“If you love those who love you, what benefit is that to you? For even sinners love those who love them. And if you do good to those who do good to you, what benefit is that to you? For even sinners do the same. And if you lend to those from whom you expect to receive, what credit is that to you? Even sinners lend to sinners, to get back the same amount. But love your enemies, and do good, and lend, expecting nothing in return, and your reward will be great, and you will be sons of the Most High, for he is kind to the ungrateful and the evil. Be merciful, even as your Father is merciful.” – Luke 6:32-35

Captain Phillips gave some leadership lectures after the film bearing his name came out. The film is about Captain Phillips and a Somali pirate named Muse. One is trying to hijack a ship for ransom, the other is trying to keep him from doing it. In that lecture Captain Phillips gave several bits of wisdom from the entire experience. First, we can’t solve new problems with old solutions. Secondly, successful leaders are flexible. Third, you are stronger than you think you are and fourth, vow to never give up, never quit, and sooner or later your situation will get better. While these are not novel or original ideas and they are also easy to say, it is so much harder to put into practice in a situation such as he faced off the coast of Africa. When faced with a difficult situation it becomes messy and exposes all our flaws. It is anything but easy.

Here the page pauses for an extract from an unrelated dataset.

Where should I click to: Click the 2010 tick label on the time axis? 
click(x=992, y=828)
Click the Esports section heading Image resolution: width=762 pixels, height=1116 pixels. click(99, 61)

I can draw the same conclusions about love.  It is easy to talk about love. Why not, love make sense to us. And more importantly we are commanded by God to love one another. But when we try to love one other, it seems to get a little messy and exposes our flaws. It is anything but easy. 

It is not surprising then that God would challenge us to be faithful in our love. When we read any number of passages in the New Testament we find ourselves with that expression you make when somebody says something you were not expecting. “Wait, what? Can you run that by me one more time? Do I get any credit for making the attempt?”

Here’s the bottom line: the kind of love that God models and requires is not intuitive, or natural. It’s not easy. God also wants us to love the people who are unloving and unlovely. This is the kind of love that reflects Christ’s love in the gospel. 1 John 4:7-11 says, “Beloved, let us love one another, for love is from God, and whoever loves has been born of God and knows God. Anyone who does not love does not know God, because God is love. In this the love of God was made manifest among us, that God sent his only Son into the world, so that we might live through him. In this is love, not that we have loved God but that he loved us and sent his Son to be the propitiation for our sins. Beloved, if God so loved us, we also ought to love one another.”

God has lavished us with His love. He then surrounds us with people who need that love. are just as needy of that love, and tells us, “This is my commandment, that you love one another as I have loved you.” (John 15:12)  We should be willing to help the whole find find and follow Jesus by showing that love to others.   

The love that God requires from us is not natural; it takes work and it looks different. It is not the stuff that you read about in a magazine, or pick up in a romantic novel. It is different. And it is hard regardless of the circumstances.

Discussion Questions:

  1. Why is it hard to love one another?
  2. What difference does it make whether a person believes or doesn’t believe that God loves him or her?
  3. What are the unique characteristics of God’s love shown in Scripture?
  4. How does love take us beyond ourselves? Describe some of the stages that love goes through in becoming complete and mature.
  5. How can this duty to love others be a joy?